“What do you think being in love feels like?”
“What?” I look down at where Abby’s head is resting in my lap. Flipping through another one of her romance novels, she doesn’t even look up. It was another one of those questions, the kind she asks when her life isn’t as perfect as the heroines she reads about.
Normally, I ignore them or tease her. Maybe it was the warmth of the sun beaming down on us. The first warm day of the year has everyone spread out on the grassy lawn on campus. Or the wistful sigh that preceded the question. Abby, who has never kept a boyfriend longer than a month, puts the hopeless in ‘hopeless romantic.’ Or maybe it was how her freshly dyed hair felt between my fingers. It's red now, but it was blue before that, then purple, and then pink. And, when June rolls around, she'll dye it rainbow as she has every year since I came out to her on the night of our junior prom.
Either way, I scrunch my lips to the side in thought, I felt like answering.
“Being in love…” I begin, my heart hammering in my chest. I hope she can’t hear it from where she lays, “feels like breathing.”
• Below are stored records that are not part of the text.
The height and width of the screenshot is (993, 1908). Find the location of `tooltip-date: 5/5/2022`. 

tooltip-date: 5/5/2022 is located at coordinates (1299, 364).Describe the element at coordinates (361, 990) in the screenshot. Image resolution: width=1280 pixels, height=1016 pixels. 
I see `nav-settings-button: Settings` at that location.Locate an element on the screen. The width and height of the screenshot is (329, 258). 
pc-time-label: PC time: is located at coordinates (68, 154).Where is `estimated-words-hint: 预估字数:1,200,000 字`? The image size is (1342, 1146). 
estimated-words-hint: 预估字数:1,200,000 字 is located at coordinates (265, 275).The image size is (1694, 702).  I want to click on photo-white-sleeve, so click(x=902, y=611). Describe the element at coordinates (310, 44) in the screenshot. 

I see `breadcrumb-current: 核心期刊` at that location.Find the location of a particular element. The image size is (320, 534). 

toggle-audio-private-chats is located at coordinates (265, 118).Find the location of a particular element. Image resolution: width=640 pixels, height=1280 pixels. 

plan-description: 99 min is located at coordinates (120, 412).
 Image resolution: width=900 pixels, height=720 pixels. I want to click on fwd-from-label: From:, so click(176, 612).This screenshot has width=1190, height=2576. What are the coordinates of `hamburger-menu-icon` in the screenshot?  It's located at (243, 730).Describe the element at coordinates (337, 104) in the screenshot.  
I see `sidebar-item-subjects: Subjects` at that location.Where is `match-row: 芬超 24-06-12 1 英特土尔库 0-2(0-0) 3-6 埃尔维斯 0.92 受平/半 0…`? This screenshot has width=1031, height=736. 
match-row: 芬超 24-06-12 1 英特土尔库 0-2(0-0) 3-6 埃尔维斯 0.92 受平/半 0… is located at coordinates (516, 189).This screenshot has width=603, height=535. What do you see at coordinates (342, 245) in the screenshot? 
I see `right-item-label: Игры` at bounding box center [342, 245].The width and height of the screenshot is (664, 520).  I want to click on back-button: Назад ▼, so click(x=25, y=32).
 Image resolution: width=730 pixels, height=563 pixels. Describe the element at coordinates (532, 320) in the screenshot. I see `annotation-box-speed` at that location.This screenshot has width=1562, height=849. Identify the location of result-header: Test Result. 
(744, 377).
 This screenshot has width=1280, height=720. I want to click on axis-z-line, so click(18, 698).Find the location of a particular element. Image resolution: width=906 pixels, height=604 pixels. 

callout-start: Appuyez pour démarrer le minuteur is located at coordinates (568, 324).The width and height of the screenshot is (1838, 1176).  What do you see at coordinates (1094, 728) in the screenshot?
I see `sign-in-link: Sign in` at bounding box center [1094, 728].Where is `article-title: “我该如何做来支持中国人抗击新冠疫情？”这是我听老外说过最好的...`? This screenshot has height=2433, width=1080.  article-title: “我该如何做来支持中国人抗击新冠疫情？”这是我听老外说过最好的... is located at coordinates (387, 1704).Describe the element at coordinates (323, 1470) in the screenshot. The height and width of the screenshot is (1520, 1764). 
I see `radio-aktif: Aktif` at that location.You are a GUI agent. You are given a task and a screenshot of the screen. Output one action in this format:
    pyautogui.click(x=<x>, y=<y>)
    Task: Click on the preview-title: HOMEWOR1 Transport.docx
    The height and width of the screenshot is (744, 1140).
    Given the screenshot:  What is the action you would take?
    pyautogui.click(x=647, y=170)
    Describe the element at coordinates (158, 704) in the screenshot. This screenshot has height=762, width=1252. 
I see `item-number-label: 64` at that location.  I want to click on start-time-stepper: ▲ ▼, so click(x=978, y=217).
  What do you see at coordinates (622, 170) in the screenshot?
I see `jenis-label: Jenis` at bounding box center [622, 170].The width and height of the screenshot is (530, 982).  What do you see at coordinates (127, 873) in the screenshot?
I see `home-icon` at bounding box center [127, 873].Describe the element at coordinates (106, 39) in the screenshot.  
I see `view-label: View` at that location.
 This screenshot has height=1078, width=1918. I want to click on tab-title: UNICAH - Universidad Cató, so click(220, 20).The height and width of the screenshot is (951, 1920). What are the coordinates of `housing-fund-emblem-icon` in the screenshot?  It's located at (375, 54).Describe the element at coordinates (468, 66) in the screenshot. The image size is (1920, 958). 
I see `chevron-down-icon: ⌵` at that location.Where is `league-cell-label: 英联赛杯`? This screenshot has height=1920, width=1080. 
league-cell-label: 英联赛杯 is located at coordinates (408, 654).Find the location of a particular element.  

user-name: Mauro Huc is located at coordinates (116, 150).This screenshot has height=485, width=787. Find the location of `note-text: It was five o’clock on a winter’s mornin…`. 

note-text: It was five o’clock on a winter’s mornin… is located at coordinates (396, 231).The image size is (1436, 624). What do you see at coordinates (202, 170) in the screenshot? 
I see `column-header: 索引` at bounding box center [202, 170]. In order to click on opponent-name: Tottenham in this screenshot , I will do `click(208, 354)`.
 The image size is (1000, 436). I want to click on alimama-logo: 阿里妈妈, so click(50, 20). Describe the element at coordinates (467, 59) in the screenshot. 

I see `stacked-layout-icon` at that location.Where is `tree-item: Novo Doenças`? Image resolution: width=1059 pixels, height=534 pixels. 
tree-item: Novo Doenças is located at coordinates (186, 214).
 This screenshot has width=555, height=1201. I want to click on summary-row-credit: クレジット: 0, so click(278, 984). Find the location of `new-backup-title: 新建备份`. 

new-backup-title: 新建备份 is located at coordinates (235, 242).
Her hands still on the pages and, for a moment, I stop breathing. Abby sits up and spins to face me with an incredulous look, “Julia Quinn!” I raise my eyebrows at her use of my full name, praying that I come off amused and not like I’m dying from the nerves.
“Are you in love?” Abby squeals.
I chuckle, “What makes you say that?”
Here it is, I panic, it's going to come out. She'll know.
Abby rolls her eyes and puts on a serious look. She tilts her head up to the sky and sighs dramatically. It is not until she begins speaking in a fake brooding voice that I realize she's mocking me, “Being in love feels like breathing.”
She opens one eye to peek over at me. Laughing, I push her shoulder slightly, “Whatever. You asked.”
“Yeah,” She starts in a duh tone, “I also asked if you'd ever tried edible underwear yesterday and I got no response.”
I throw her a long look, but my nerves calm down all the same, I'm not ready for her to know. I can’t lose her.
Abby gasps and grabs my arm with both hands. Scooting closer, she tries to whisper, “Is it that girl in your Bio Lab? Do you remember when you forgot your textbook and I had to bring it? That girl who was sitting next to you, I bet she likes you too. I swear she was glaring daggers at me when I came in!”
I did remember that day. I remember how panicked I was when I realized I had forgotten my textbook that, even though I had been confident in my knowledge of the unit, was required. I remember the guilt and relief when Abby canceled her plans just to bring it to me. I remember Abby the most. Her yellow sundress that she bought just for that day, V-shaped neckline, the tight bodice, the way the skirt flared out at her hips and ended mid-thigh. She had sandals on with her toes painted white and her nails orange. More than anything I remember the locket she was wearing.
The little heart shape resting on her chest, a JQ engraved on the front. It was mine, my mom gave it to me for my 21st birthday. Abby must’ve grabbed it off of my desk that morning.
“I just saw it sitting there,” she says nervously, following my gaze. She thinks I'm mad. “And it matches so well with the dress and… I should've asked though.”
I look back up to her eyes and shake my head, “It’s alright, it does match your outfit.”
In truth, I couldn't care less whether it matched or that she’d taken it. I would have given her anything if she asked, just to see her smile. All I could think about was how it looked on her, how my initials fit so perfectly sitting on her chest. How that day, and every other day she borrowed my necklace, I could pretend that it was hers, that she was mine.
“Uhh, Earth to Julia,” Abby waves her hand back and forth in front of my face. I blink and I’m back on the grass in front of the campus library with an expectant Abby in front of me.
“I don't remember that day,” I lie.
“Then who is it?” Abby scoffs, moving her hand back and forth to shield her eyes from the sun. I reach up for the sunglasses resting on her head and slide them on her nose. She forgot about them again. Bright and cheery Abby always seemed to forget about herself around others. It’s okay, though, I always remember for her.
“There's no one,” I shrug, “I just heard my mom say something like that one time.”
She looks like she doesn’t believe me at first, but eventually, she nods to herself. I wonder what she was thinking about, what conclusion she came to so quickly that she dropped the topic. Satisfied, Abby nods and lays her head back down in my lap, and picks up her book.
“Yeah, okay,” she grins up at me, “There's no way you wouldn’t tell me if you had a crush. Or if you didn’t, that I wouldn’t be able to tell if my bestie liked one, besides, you’re a bad liar.”
I begin stroking her hair with a small smile, “The worst.”